REDMOND, Wash., Oct. 25, 1999 — World chess champion Garry Kasparov achieved victory Friday afternoon in the Kasparov vs. the World online chess tournament on the MSN.com TM network of Internet services. With 51 percent of the world team voting to resign, the intense game ended at move 62 after four challenging months of play, during which the world team proved to be a formidable opponent.
“Although I have technically won the chess game, I think the real winners are everyone who participated on behalf of the world team,” Kasparov said. “The world team was able to take advantage of Internet technology and join together to mount a real challenge. Over the past four months, I have been highly impressed by the proficiency of the collective world team and truly have enjoyed the competition.”
Kasparov, from Moscow, and event moderator Danny King, from London, will hold a live public chat on MSN.com Wednesday, Oct. 27, 10 a.m. PDT at http://www.chat.msnbc.com/ . Kasparov will take questions about the game and his winning strategy.
“Launched as an experiment in combining chess with the social power of the Internet, Kasparov vs. the World evolved into a fierce, exciting chess game that fascinated more than 3 million World Wide Web visitors from more than 75 countries,” said Diane McDade, MSN.com public relations manager at Microsoft Corp. “We congratulate and thank Mr.

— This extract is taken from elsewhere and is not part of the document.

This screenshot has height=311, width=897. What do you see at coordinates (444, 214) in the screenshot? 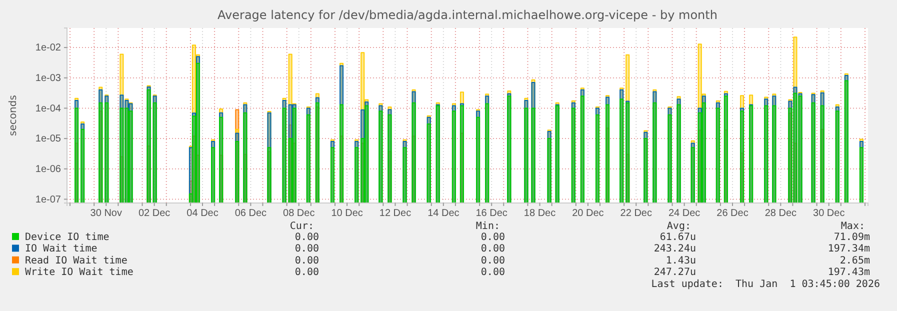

Kasparov; our teenage chess analysts, Etienne Bacrot, Florin Felecan, Irina Krush and Elisabeth P
htz; our moderator, Danny King; and all the members of the world team, who kept the world champion at bay for 62 moves.”

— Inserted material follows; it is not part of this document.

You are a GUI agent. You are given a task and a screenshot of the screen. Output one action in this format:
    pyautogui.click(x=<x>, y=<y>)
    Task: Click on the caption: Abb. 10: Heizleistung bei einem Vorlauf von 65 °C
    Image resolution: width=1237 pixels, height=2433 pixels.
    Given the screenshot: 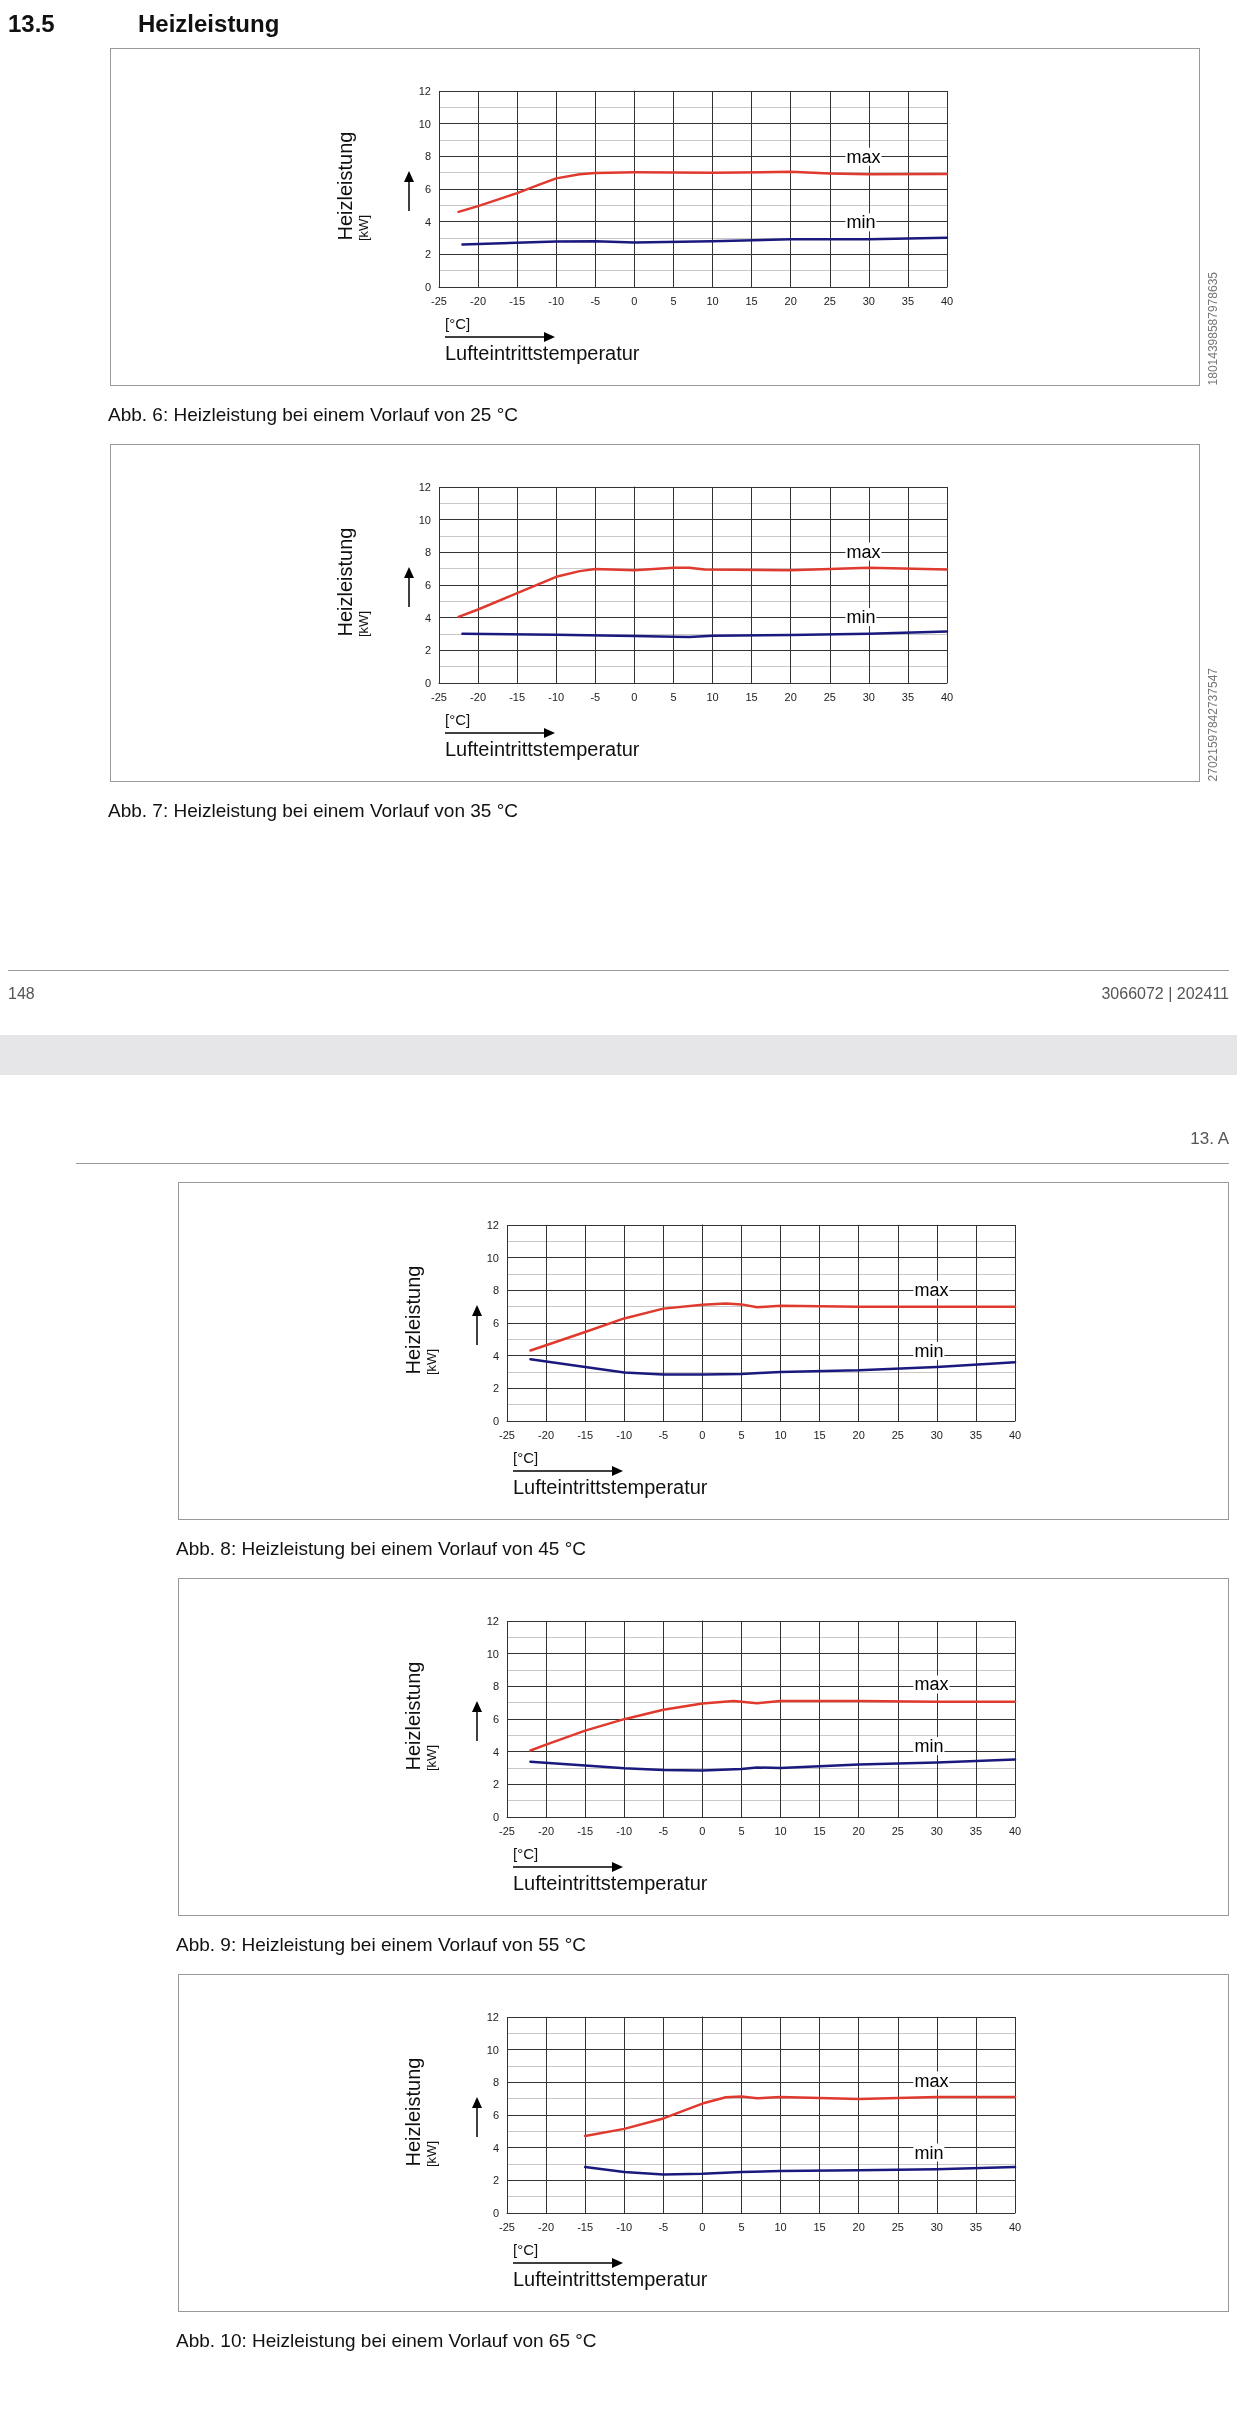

The Kasparov vs. the World online chess game, which began June 21, 1999, has united chess players of all skill levels from around the world in a cooperative effort against the reigning world chess champion. With more than 50,000 individuals submitting move votes, Kasparov vs. the World on MSN.com has been one of the largest interactive gaming events in history.
The quality of the chess played throughout the Kasparov vs. the World game has been acknowledged by chess experts and third parties around the world as one of the best public chess games ever documented.
“This game has been a real treat to watch,” said international grandmaster and expert commentator Danny King. “The world team members should be proud of the game they played. They went up against Garry Kasparov at his best for more than 60 moves.” As moderator, King provided commentary on the match and hosted tournament-related activities such as chats and guest appearances.
Over the past four months, world team members from across the globe exchanged ideas and information in near-real-time on Web site bulletin boards, to bring the world chess champion to more than 60 moves — an accomplishment that could only take place on the Internet.
“I think this event was great because it promoted chess, and it gave anyone on the Internet the chance to learn more about chess and play against Garry Kasparov,” said Irina Krush, one of the four World Team Coaches who guided the world team throughout the game. “It’s good that we have a world champion who is interested in doing this. I was glad to be a part of it and look forward to other MSN.com-sponsored chess events.”
About Kasparov vs. the World
Kasparov vs. the World was an online, interactive chess tournament hosted by the MSN.com network of Internet services. Over a four-month period the game site experienced the following:
More than 58,000 unique world team voters
More than 3 million unique visitors
A total of 28 million page views
Participants from more than 75 different countries
Kasparov, playing as white, made the first move on June 21 and subsequent moves every 48 hours thereafter. Once Kasparov’s move was posted to MSN.com, the world team, playing as black, had 24 hours to cast its vote for a countermove. The move receiving the most votes was selected as the “world’s” move against Kasparov.
Throughout the chess match, the world team made its moves under the guidance of four chess experts, who acted as World Team Coaches and suggested moves and strategies to counter each of Kasparov’s moves. The World Team Coaches are next-generation chess champions who have gained recognition in the international chess community:
Etienne Bacrot, 16, became the youngest grandmaster in history at only 14 years old.
Florin Felecan, 19, is the highest-rated American chess player under 21.
Irina Krush, 15, is the U.S. women’s chess champion and youngest member of the U.S. Olympiad team.
htz, 14, is ranked eighth in the World Championship of youngsters and is a member of the female German National Chess Team.
MSN.com and the MSN.com Gaming Zone will continue to host the archive site for this event at http://www.zone.com/kasparov/ . The site contains a complete history of moves, all analyst recommendations and Danny King commentaries, photographs of various members of the world team, press releases and exclusive articles on the world of chess. Soon the site will also feature commentary and analysis from Kasparov and more information about the game from Microsoft.